--- BEGIN QUOTED TEXT ---
The Forum has contributed to shaping the agenda between India and the EU and has helped deepen dialogue, with resulting reports widely disseminated among policymakers both in Delhi and Brussels. This volume, which starts with a consolidated report in the introductory chapter summarising the bilateral dialogue undertaken between the two parties during the last few years, represents the crystallisation of the initiative. It presents a selection of papers authored by Indian and European participants in the Forum as a forward-looking contribution to enhancing India-EU relations.

The EUISS-ICWA process is based on the assumption that a new paradigm needs to be explored in order to advance India-EU relations in the multilateral dimension of the Strategic Partnership, taking due account of the role of India as a regional and global actor as well as of the EU as a fully-fledged political actor. The predominant opinion among the organisers and experts in general is, however, that no substantive upgrading of India-EU relations has yet taken place.

Given that the potential of the Strategic Partnership is far from being fulfilled, a continuing discussion is needed on issues which should be explored as areas for future cooperation between India and the EU. The EU-India partnership cannot at the current point in time be defined as strategic despite being officially designated as such, hence the provocative title of this volume which does not reflect frustration but rather an aspiration to deepening and furthering cooperation between the two actors.
--- END QUOTED TEXT ---
--- BEGIN RECORDS SHOWN ---
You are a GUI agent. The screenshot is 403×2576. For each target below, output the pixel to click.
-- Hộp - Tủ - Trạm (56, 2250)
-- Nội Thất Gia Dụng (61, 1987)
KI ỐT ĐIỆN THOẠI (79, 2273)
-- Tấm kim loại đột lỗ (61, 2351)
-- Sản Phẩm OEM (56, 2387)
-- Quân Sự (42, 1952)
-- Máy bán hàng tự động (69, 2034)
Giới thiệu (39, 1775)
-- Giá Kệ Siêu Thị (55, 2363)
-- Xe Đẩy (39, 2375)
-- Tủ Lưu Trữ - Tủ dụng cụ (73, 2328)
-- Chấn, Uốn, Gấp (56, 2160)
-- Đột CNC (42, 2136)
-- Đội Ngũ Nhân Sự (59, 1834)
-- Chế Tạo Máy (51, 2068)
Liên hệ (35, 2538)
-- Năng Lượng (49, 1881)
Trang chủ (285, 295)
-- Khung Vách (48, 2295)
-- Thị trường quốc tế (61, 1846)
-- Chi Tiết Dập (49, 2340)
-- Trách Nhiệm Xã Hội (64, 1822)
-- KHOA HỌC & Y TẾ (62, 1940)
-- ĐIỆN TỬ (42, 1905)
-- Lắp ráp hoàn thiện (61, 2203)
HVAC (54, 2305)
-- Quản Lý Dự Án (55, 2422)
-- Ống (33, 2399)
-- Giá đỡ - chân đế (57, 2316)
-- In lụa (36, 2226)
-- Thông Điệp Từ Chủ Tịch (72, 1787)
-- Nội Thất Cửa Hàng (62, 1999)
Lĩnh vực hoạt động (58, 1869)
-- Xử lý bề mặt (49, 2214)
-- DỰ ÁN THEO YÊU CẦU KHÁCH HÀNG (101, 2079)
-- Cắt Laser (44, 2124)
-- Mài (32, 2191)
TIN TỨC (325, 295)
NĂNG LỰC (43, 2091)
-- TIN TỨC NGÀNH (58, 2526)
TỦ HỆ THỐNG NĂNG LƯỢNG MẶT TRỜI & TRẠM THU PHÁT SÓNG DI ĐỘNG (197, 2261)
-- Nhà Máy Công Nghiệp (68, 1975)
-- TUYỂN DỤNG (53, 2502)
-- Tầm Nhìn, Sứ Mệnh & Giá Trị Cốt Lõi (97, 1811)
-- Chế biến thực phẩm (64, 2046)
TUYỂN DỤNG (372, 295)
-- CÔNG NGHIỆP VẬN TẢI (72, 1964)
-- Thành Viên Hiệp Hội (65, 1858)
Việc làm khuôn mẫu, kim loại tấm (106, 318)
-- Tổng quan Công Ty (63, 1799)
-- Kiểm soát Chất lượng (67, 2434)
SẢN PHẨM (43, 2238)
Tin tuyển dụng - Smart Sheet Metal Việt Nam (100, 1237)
--- END RECORDS SHOWN ---
INSTRUCTIONS FOR THE TASK — Copy the passage on India-EU relations from "Given that the" to "the two actors.".

RESPONSE —
Given that the potential of the Strategic Partnership is far from being fulfilled, a continuing discussion is needed on issues which should be explored as areas for future cooperation between India and the EU. The EU-India partnership cannot at the current point in time be defined as strategic despite being officially designated as such, hence the provocative title of this volume which does not reflect frustration but rather an aspiration to deepening and furthering cooperation between the two actors.